In the middle of his last meal with his disciples, Jesus predicts that one will betray him and another will deny him. He is right both times. We have all experienced the sting of betrayal or rejection, even from those closest to us. But in between these, Jesus offers a better way to respond: “As I have loved you, so you must love one another.” Said, as it was, in the context of betrayal this phrase becomes even more powerful. This sermon will address this command – to love one another – as the ultimate form of power in the presence of those who hurt us.

I Have Set You an Example | Week 5

In our world today, many are achieving power and position earlier in their careers and this can make them more entitled, less self aware and less sensitive to others. This sermon will discuss the temptation to use power or privilege wrongly, and speak of ways that we can sanctify it, “doing for each other what he has done for us.”

While You Have the Light | Week 4

What if “the light” is coming and going all of the time, in windows of opportunity, in which we can choose to follow or choose to ignore? What if the most dreaded outcome for ignoring the light is darkness, in which no options are open to us, and no choice can be made?

My Heart is Troubled | Week 3

As the Greeks appear, Jesus sees forward into his impending death and it is as though two roads appear, one called “Save me from this hour” and another called “Glorify your Name.” Jesus himself appears standing at the fork, where the roads diverge, and from here he says, “Now my heart is troubled and what shall I saw?” There is, in every person’s life, at least one crisis that puts us at this fork in the road. Before us lies divergent paths – save me from this hour, and glorify thy Name – and we must choose which road to take.

If it Dies | Week 2

There are many today who speak of discipleship, of re-producing our lives in someone else, but according to Jesus, discipleship comes only after one has died to himself, only after he has lost himself in a message or a cause that is larger than himself. Yet there are many, as Fenelon said, “who want to die, yet attend their own funeral.”

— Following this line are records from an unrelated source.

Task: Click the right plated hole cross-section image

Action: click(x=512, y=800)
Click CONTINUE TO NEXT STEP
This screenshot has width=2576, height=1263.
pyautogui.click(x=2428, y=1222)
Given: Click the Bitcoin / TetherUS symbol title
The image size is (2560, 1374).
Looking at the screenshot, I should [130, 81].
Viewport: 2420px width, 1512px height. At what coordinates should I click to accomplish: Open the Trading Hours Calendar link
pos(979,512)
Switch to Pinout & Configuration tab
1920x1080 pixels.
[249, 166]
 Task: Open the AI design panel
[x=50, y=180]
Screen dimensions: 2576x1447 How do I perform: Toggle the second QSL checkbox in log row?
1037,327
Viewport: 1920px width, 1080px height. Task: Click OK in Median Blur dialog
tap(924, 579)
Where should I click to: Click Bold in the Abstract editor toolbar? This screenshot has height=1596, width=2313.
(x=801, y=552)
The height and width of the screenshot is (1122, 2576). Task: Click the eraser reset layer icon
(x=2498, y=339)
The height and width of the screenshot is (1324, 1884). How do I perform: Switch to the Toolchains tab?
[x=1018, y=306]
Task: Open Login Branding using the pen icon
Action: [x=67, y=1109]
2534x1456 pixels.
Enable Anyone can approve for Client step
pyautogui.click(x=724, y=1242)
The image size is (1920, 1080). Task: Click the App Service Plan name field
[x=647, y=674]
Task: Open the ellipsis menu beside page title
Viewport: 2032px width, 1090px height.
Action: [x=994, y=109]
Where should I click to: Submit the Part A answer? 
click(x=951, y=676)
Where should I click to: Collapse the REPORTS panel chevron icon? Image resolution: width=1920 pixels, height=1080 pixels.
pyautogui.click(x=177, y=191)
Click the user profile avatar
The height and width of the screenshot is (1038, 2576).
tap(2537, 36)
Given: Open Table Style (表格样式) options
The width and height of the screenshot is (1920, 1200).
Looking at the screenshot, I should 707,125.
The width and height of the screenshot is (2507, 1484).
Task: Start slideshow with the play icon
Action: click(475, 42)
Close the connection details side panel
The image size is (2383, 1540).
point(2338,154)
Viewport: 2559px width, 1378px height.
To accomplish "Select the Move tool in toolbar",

Filled with the Fragrance | Week 1

Today Jesus is in Bethany at a dinner in his honor. During the meal, Mary pours a pint of alabaster, an expensive and potent perfume, onto the feet of Jesus and wipes them with her hair. This simple act of devotion creates controversy even outrage among Jesus’ disciples who have better plans for the money. But in this act, disciples of every generation are encouraged to pour their best, their possessions, their glory and the sum of their work onto the feet of Jesus.